Cardinal Bea made his statement addressing a conference given to the Brazilian Episcopate. The conference was attended also by many other bishops and concillary experts. The press was not represented at the gathering. The text issued this morning makes it clear that the Cardinal flatly rejected the position of those prelates who claim that the Christian doctrine holds Jews responsible for the crucifixion.

The Cardinal presented to the prelates an exhaustive examination of texts from the New Testament and held that one could not speak of the guilt of the Jewish people of the “crime of deicide” in the death of Jesus.
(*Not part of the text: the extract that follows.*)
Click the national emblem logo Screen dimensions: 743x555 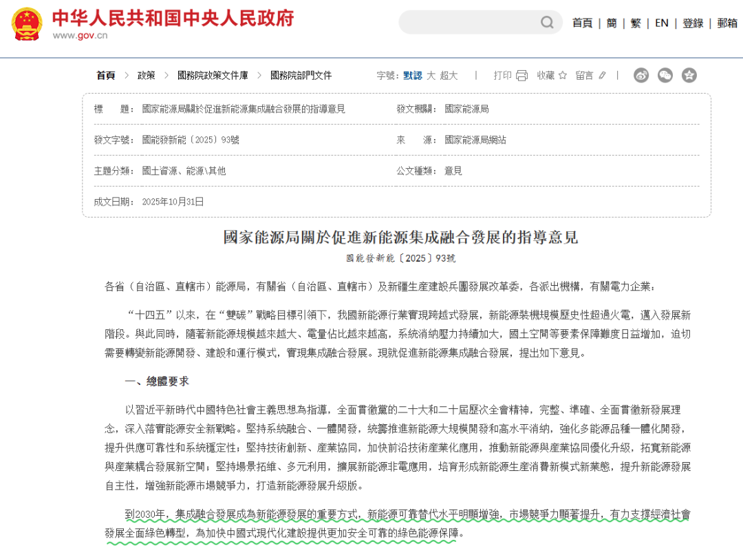(x=27, y=24)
He stressed that it was wrong even to accuse the leaders of the Jewish people of that time of the crucifixion “because it can be doubted that they understood sufficiently the human divine nature of Jesus.”

Cardinal Bea declared that when the New Testament speaks of the responsibility for the crucifixion, it refers to the Sanherdin or “in a certain way” to the inhabitants of Jerusalem. But, the Cardinal stressed, such a reproach is never expressed against Jewish inhabitants of other towns, whether inside or outside of Palestine. He emphasized that “the punishments threatened or prophesied by Jesus do not signify that God rejected the Jewish people and that, on the contrary, God continues not only his fidelity to the election of the Children of the Covenant but also to offer his gifts.” The Cardinal added that God sent his preachers first to the sons of Israel.

“Not even the great judgment on Jerusalem proves a collective guilt of the Jewish people for the crucifixion, the less so can the Jewish people be considered deicide or reprobate,” Cardinal Bea told the conference.

The Cardinal began his statement with the proposal that the point of departure for understanding the Catholic Church’s stand on the issue was already contained in the Councilary Constitution promulgated at the end of the third session. In that Constitution, he pointed out, it was solemnly confirmed that the Church had been conceived since the beginning of the world and prepared by the history of the people of Israel and by the Old Covenant and realized “by the new covenant in Christ.”

He conceded that many Christians did not take into sufficient consideration these “obviously special links” between Jews and Christians. He added that if “we look at history — without intending to accuse anybody — we find that so many times Christians were blinded to the point of pretending to be entitled — arbitrarily — to avenging Jesus by submitting members of that people to discriminations and persecutions and by calling the Jewish people reprobate and cursed by God.”